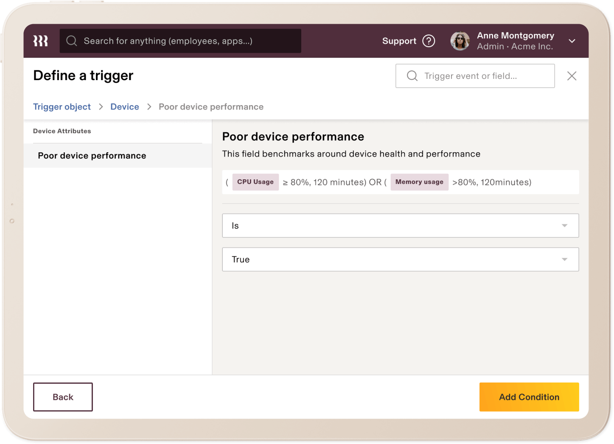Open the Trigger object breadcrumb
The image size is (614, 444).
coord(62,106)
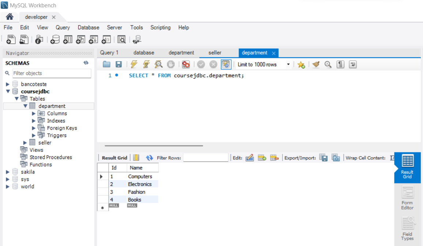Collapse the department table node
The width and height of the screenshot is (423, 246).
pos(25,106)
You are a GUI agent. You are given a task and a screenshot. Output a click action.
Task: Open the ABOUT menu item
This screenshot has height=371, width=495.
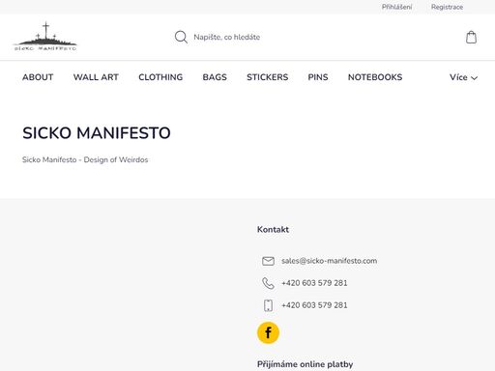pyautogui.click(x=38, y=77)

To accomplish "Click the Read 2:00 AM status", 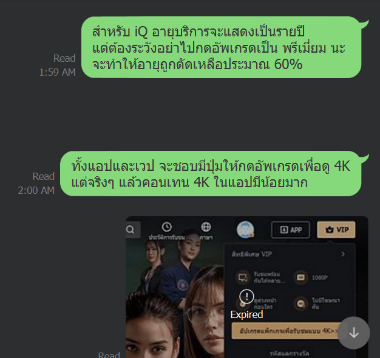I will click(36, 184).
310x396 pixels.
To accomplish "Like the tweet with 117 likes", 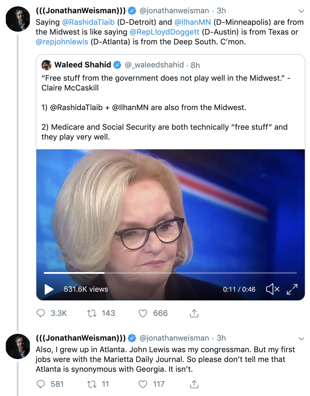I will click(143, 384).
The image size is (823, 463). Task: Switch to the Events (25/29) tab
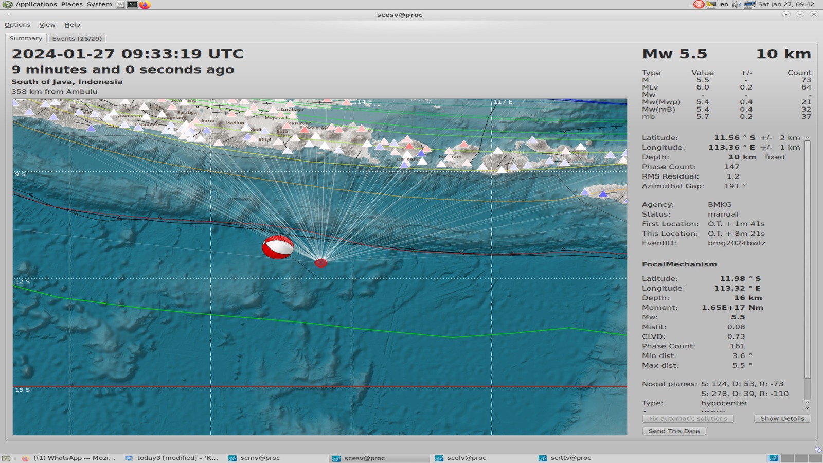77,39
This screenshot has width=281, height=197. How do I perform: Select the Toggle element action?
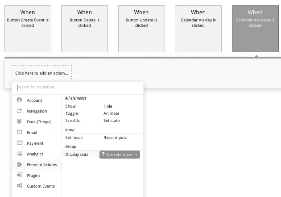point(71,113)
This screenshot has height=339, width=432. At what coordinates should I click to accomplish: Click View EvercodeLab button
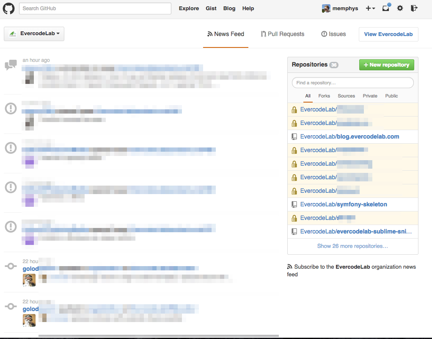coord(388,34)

Problem to solve
Return, exactly and without extra lines, everything from the line with "This screenshot has height=339, width=432." through the last line of the material above, both included. Pictures must be dropped.

Output of the exercise
This screenshot has height=339, width=432. At what coordinates should I click to accomplish: Click View EvercodeLab button
coord(388,34)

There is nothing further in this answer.